Individual differences in working memory capacity predict such abilities and outcomes as general fluid intelligence, reading proficiency, standardized test performance, and even lifelong income. Despite its centrality to cognition, does one or more working memory systems exist in the brain? asks Bradley Postle, PhD, of the University of Wisconsin-Madison. The answers may one day lead to treatments for protecting or restoring memory.
"For years, the received wisdom has been that the prefrontal cortex (PFC) is critical for all aspects of working memory, including one of its core functions, the short-term storage of information," says Postle. "Recent developments, however, require important modifications to our understanding of working memory storage."
One, he says, is that successful storage depends on delay-period activity in nonPFC areas traditionally classified as sensory, associational, and motoric. A second is that, for even the simplest tasks that would seem to require little more than the retention of information across a brief delay period, the functions of PFC are much more complex than just the storage of sensory information. Current research in this area draws from monkey electrophysiology, human neuroimaging and transcranial magnetic stimulation, and computational modeling.
Memory for visual motion in the monkey serves as a case study of working memory-related function of sensory systems. Psychophysical studies of the effects of delay-period masking reveal the remarkable fidelity of the visual memory code and the temporal dynamics of its retention and transformation, says Postle. Electrical microstimulation and recordings characterize the distributed nature of the processes underlying these functions.
Neuroimaging and repetitive transcranial magnetic stimulation studies in humans suggest that the principles underlying the storage of visual motion information in the monkey generalize to human working memory for many types of information, including linguistic. "Neuroimaging studies have also begun to address the question, 'If not storage, what are alternative explanations of delay-period activity in PFC?,' and highlight a role for PFC is the control of inference," he says.
Another important role for PFC is the integration of cognitive with motivational information to guide behavior, Postle says. "This is seen in studies that manipulate the value of reward delivered to a monkey for successful performance of a spatial delayed-response task.
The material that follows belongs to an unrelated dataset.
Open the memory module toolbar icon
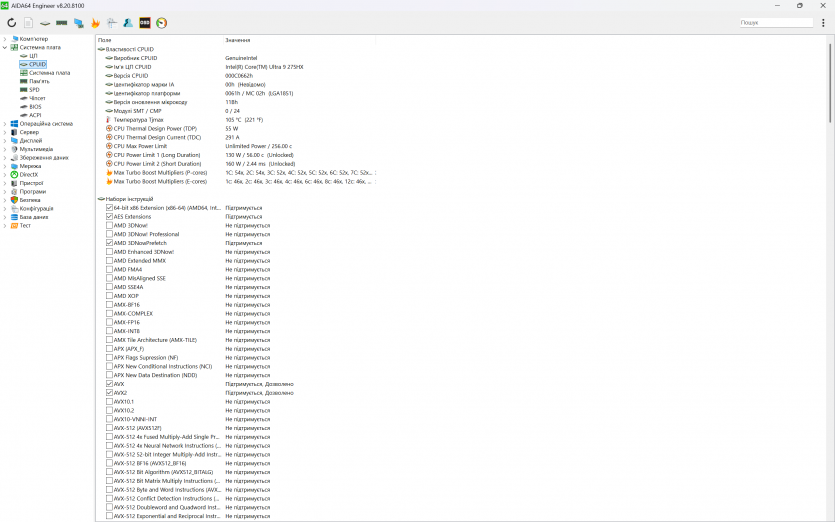This screenshot has width=835, height=522. (x=61, y=22)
Trials featuring a preferred reward are associated with better behavioral performance and enhanced working memory-related activity in the PFC.
"Although the work suggests that PFC supports multiple functions, most computational spiking network models of PFC have focused on single cognitive functions," he says. "Is the PFC organized in a modular fashion, with different functions each implemented by a different network?"
Recent modeling work suggests an alternative: the PFC may operate via the rapid modulation of single networks from one set of computations to another, as circumstances require. This new understanding of working memory in the PFC could lead to improved therapies to combat disorders that degrade memory, such as Alzheimer's.